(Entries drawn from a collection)
────────────────

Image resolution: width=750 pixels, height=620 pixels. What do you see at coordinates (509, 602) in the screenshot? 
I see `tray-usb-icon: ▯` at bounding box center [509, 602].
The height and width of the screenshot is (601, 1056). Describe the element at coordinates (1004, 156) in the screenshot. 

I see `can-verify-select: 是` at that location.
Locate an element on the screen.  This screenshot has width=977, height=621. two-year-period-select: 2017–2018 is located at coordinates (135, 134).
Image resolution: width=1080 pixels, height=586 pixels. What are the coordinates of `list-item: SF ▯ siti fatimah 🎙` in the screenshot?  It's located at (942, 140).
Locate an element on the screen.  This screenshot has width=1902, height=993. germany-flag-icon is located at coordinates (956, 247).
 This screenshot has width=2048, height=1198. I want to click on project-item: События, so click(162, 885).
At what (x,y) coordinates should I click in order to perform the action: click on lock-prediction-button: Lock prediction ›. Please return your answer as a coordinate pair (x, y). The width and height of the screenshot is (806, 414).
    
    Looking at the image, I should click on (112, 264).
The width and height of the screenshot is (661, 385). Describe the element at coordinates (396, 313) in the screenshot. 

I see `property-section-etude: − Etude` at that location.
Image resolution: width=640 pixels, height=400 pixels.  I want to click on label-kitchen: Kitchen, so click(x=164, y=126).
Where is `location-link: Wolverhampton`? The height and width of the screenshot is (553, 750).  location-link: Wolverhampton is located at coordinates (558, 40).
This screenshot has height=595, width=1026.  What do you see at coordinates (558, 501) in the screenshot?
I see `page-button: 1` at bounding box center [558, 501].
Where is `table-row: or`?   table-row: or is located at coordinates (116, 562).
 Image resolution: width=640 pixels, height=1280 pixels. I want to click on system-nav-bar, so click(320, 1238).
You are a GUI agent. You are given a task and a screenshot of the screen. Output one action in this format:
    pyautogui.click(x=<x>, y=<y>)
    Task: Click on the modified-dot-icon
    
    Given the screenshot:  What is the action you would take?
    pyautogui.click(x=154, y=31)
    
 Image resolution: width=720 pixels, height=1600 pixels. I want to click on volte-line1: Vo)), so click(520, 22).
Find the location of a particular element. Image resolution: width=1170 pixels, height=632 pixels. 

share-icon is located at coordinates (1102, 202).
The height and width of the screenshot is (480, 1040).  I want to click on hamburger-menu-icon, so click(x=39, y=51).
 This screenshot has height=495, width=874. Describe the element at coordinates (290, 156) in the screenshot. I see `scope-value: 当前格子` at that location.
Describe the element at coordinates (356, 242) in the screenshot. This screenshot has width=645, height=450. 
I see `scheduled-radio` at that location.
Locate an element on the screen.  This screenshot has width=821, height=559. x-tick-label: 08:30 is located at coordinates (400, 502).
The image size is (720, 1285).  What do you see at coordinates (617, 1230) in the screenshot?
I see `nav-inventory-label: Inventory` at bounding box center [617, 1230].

────────────────

#### Exercise requirements
Rewrite the listing above as a Markdown table with the columns Row and Line, numbering each line in order and omitting any blank lines.

#### The completed task
| Row | Line |
|---|---|
| 1 | Image resolution: width=750 pixels, height=620 pixels. What do you see at coordinates (509, 602) in the screenshot?  |
| 2 | I see `tray-usb-icon: ▯` at bounding box center [509, 602]. |
| 3 | The height and width of the screenshot is (601, 1056). Describe the element at coordinates (1004, 156) in the screenshot.  |
| 4 | I see `can-verify-select: 是` at that location. |
| 5 | Locate an element on the screen.  This screenshot has width=977, height=621. two-year-period-select: 2017–2018 is located at coordinates (135, 134). |
| 6 | Image resolution: width=1080 pixels, height=586 pixels. What are the coordinates of `list-item: SF ▯ siti fatimah 🎙` in the screenshot?  It's located at (942, 140). |
| 7 | Locate an element on the screen.  This screenshot has width=1902, height=993. germany-flag-icon is located at coordinates (956, 247). |
| 8 |  This screenshot has width=2048, height=1198. I want to click on project-item: События, so click(162, 885). |
| 9 | At what (x,y) coordinates should I click in order to perform the action: click on lock-prediction-button: Lock prediction ›. Please return your answer as a coordinate pair (x, y). The width and height of the screenshot is (806, 414). |
| 10 |     Looking at the image, I should click on (112, 264). |
| 11 | The width and height of the screenshot is (661, 385). Describe the element at coordinates (396, 313) in the screenshot.  |
| 12 | I see `property-section-etude: − Etude` at that location. |
| 13 | Image resolution: width=640 pixels, height=400 pixels.  I want to click on label-kitchen: Kitchen, so click(x=164, y=126). |
| 14 | Where is `location-link: Wolverhampton`? The height and width of the screenshot is (553, 750).  location-link: Wolverhampton is located at coordinates (558, 40). |
| 15 | This screenshot has height=595, width=1026.  What do you see at coordinates (558, 501) in the screenshot? |
| 16 | I see `page-button: 1` at bounding box center [558, 501]. |
| 17 | Where is `table-row: or`?   table-row: or is located at coordinates (116, 562). |
| 18 |  Image resolution: width=640 pixels, height=1280 pixels. I want to click on system-nav-bar, so click(320, 1238). |
| 19 | You are a GUI agent. You are given a task and a screenshot of the screen. Output one action in this format: |
| 20 |     pyautogui.click(x=<x>, y=<y>) |
| 21 |     Task: Click on the modified-dot-icon |
| 22 |     Given the screenshot:  What is the action you would take? |
| 23 |     pyautogui.click(x=154, y=31) |
| 24 |  Image resolution: width=720 pixels, height=1600 pixels. I want to click on volte-line1: Vo)), so click(520, 22). |
| 25 | Find the location of a particular element. Image resolution: width=1170 pixels, height=632 pixels.  |
| 26 | share-icon is located at coordinates (1102, 202). |
| 27 | The height and width of the screenshot is (480, 1040).  I want to click on hamburger-menu-icon, so click(x=39, y=51). |
| 28 |  This screenshot has height=495, width=874. Describe the element at coordinates (290, 156) in the screenshot. I see `scope-value: 当前格子` at that location. |
| 29 | Describe the element at coordinates (356, 242) in the screenshot. This screenshot has width=645, height=450.  |
| 30 | I see `scheduled-radio` at that location. |
| 31 | Locate an element on the screen.  This screenshot has width=821, height=559. x-tick-label: 08:30 is located at coordinates (400, 502). |
| 32 | The image size is (720, 1285).  What do you see at coordinates (617, 1230) in the screenshot? |
| 33 | I see `nav-inventory-label: Inventory` at bounding box center [617, 1230]. |